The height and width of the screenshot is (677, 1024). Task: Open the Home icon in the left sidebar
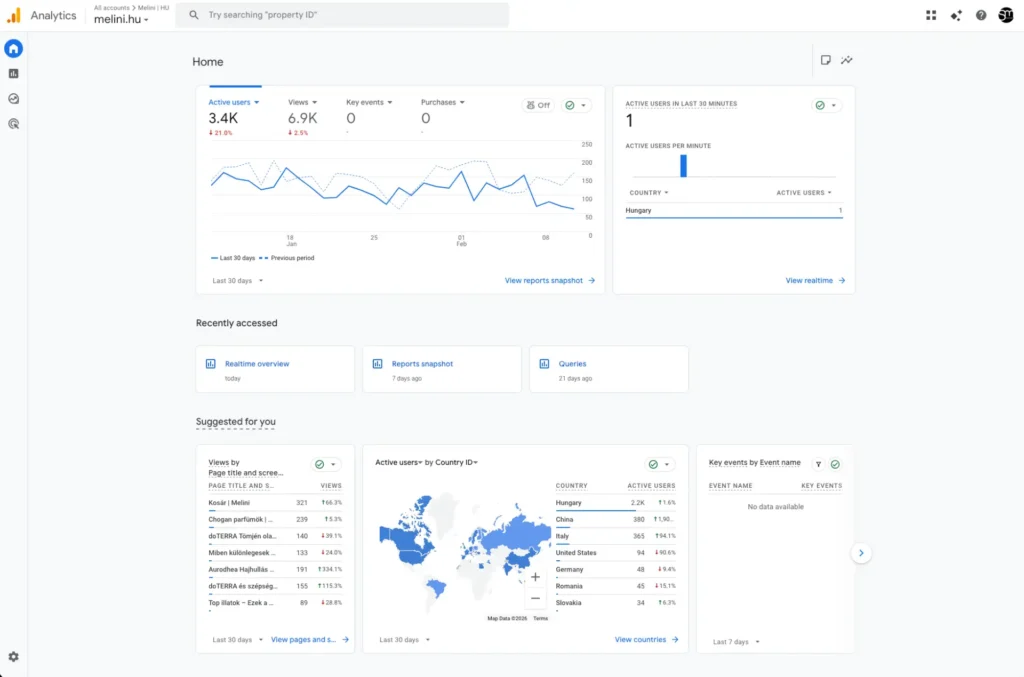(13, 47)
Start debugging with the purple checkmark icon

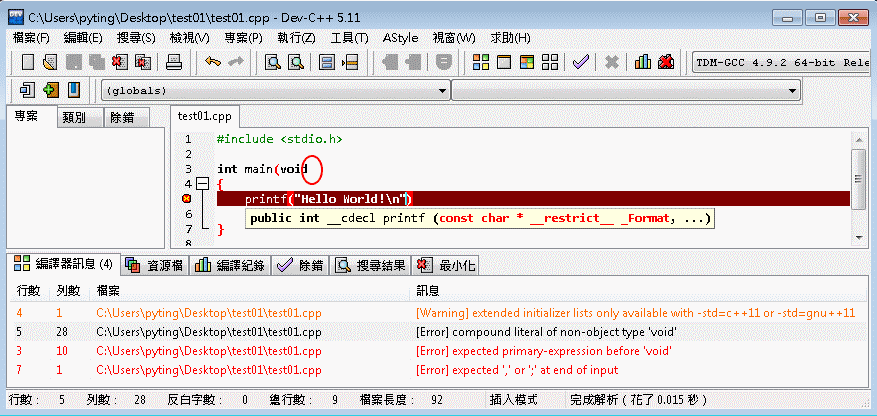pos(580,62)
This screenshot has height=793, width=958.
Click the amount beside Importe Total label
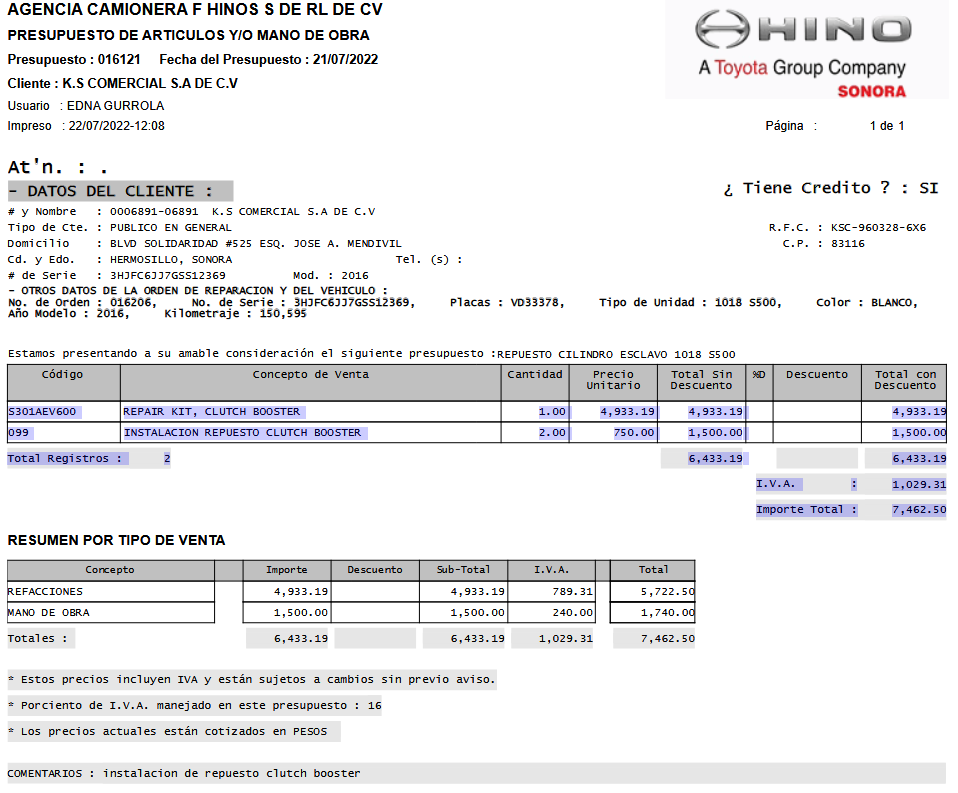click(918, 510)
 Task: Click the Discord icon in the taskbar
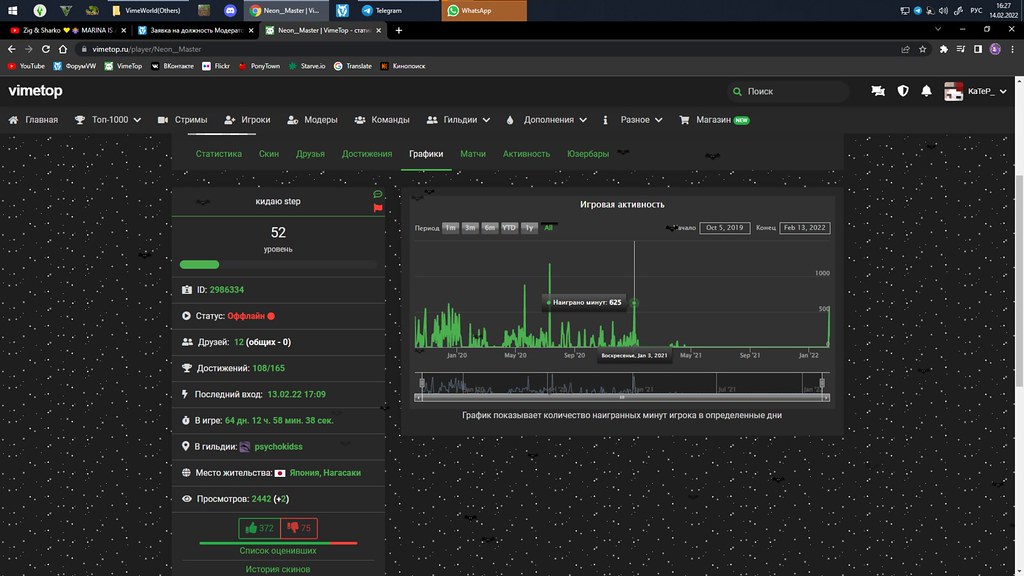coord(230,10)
************
Reproduce, with no pictures, the lines from the one containing "Click the amount beside Importe Total label" to the end of the records above, exactly and inclusively.

Click the amount beside Importe Total label
click(918, 510)
 Task: Click the Discord icon in the taskbar
coord(230,10)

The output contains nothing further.